Connectionist temporal classification (CTC)-based scene text recognition (STR) methods, e.g., SVTR, are widely employed in OCR applications, mainly due to their simple architecture, which only contains a visual model and a CTC-aligned linear classifier, and therefore fast inference. However, they generally have worse accuracy than encoder-decoder-based methods (EDTRs), particularly in challenging scenarios. In this paper, we propose SVTRv2, a CTC model that beats leading EDTRs in both accuracy and inference speed. SVTRv2 introduces novel upgrades to handle text irregularity and utilize linguistic context, which endows it with the capability to deal with challenging and diverse text instances. First, a multi-size resizing (MSR) strategy is proposed to adaptively resize the text and maintain its readability. Meanwhile, we introduce a feature rearrangement module (FRM) to ensure that visual features accommodate the alignment requirement of CTC well, thus alleviating the alignment puzzle. Second, we propose a semantic guidance module (SGM). It integrates linguistic context into the visual model, allowing it to leverage language information for improved accuracy. Moreover, SGM can be omitted at the inference stage and would not increase the inference cost. We evaluate SVTRv2 in both standard and recent challenging benchmarks, where SVTRv2 is fairly compared with 24 mainstream STR models across multiple scenarios, including different types of text irregularity, languages, and long text. The results indicate that SVTRv2 surpasses all the EDTRs across the scenarios in terms of accuracy and speed.

A Unified Training and Evaluation Benchmark for Scene Text Recognition

Recent research shows that STR models' performance can be been significantly improved by leveraging large-scale real-world datasets. However, many previous methods are trained on synthetic datasets, which fail to reflect their performance in real-world scenarios. Additionally, recent approaches have used different real-world datasets and inconsistent evaluation protocols, making it difficult to compare their performance.

To this end, we established a unified benchmark to re-train and evaluate mainstream STR methods.

First, to evaluate the performance of STR methods across diverse scenarios, we selected Union14M-Benchmarks as the test set. This benchmark includes a variety of complex scenarios. Additionally, we reported results on six test sets (Common Benchmarks) used in previous studies. For the training set, we used the large-scale real-world training dataset Union14M-L. To avoid data leakage, we filtered out the overlapping samples between Union14M-L (training set) and Union14M-L-Benchmark (Test set), resulting in the Union14M-L-Filter training dataset.

Furthermore, previous methods used inconsistent hyperparameter settings during training, which contributed to variations in their performance. To ensure reliable evaluation, we standardized key settings that significantly affect accuracy, such as the number of training epochs, data augmentation strategies, input size, and evaluation strategies. This ensures the reliability of our results.
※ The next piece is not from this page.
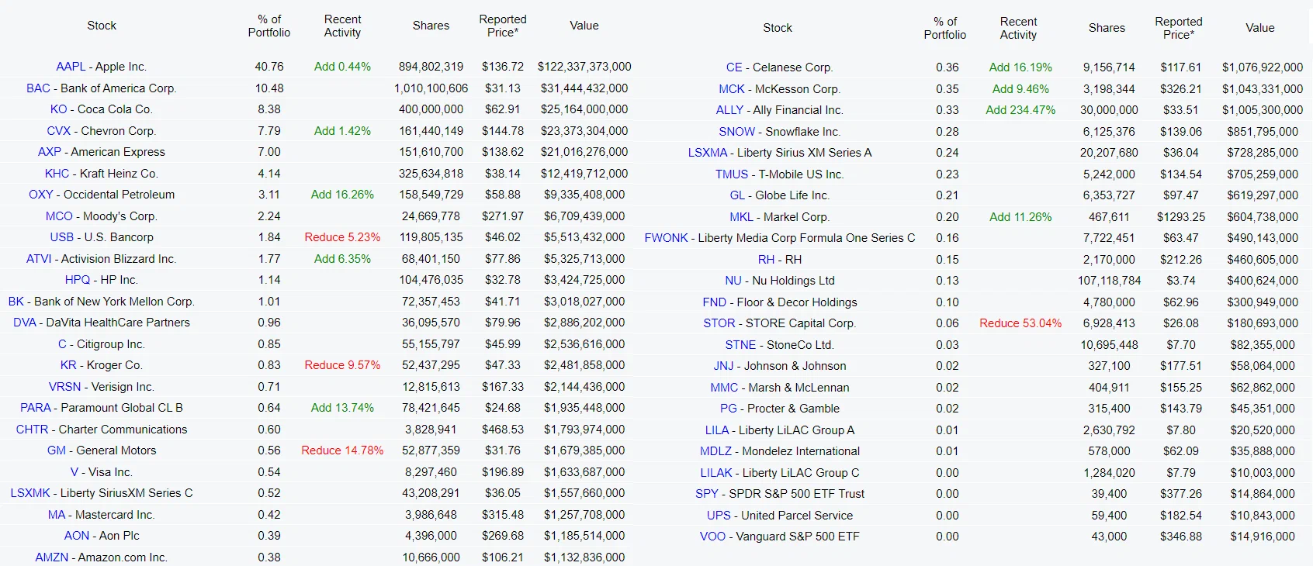Click the left Recent Activity column header
This screenshot has height=566, width=1313.
[x=342, y=26]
Subsequently, we trained 24 reproduced STR methods and SVTRv2 using the Union14M-L-Filter dataset and evaluated their performance on both Common Benchmarks and Union14M-L-Benchmark.

Dataset Details

Training Dataset

Unified Training Set: All models are trained from scratch on a unified dataset named Union14M-L-Filter. This dataset was derived from Union14M-L, with certain adjustments for filtering.
Composition of Datasets: The training dataset includes different categories of samples, categorized as Easy, Medium, Hard, Norm, and Challenging.
- Union14M-L: Contains 3,230,742 images in total.
- Union14M-L-Filter: The filtered version contains 3,224,143 images.
- Overlap with Union14M-Benchmarks: Only 6,599 images overlap between Union14M-L and the benchmark datasets used for evaluation.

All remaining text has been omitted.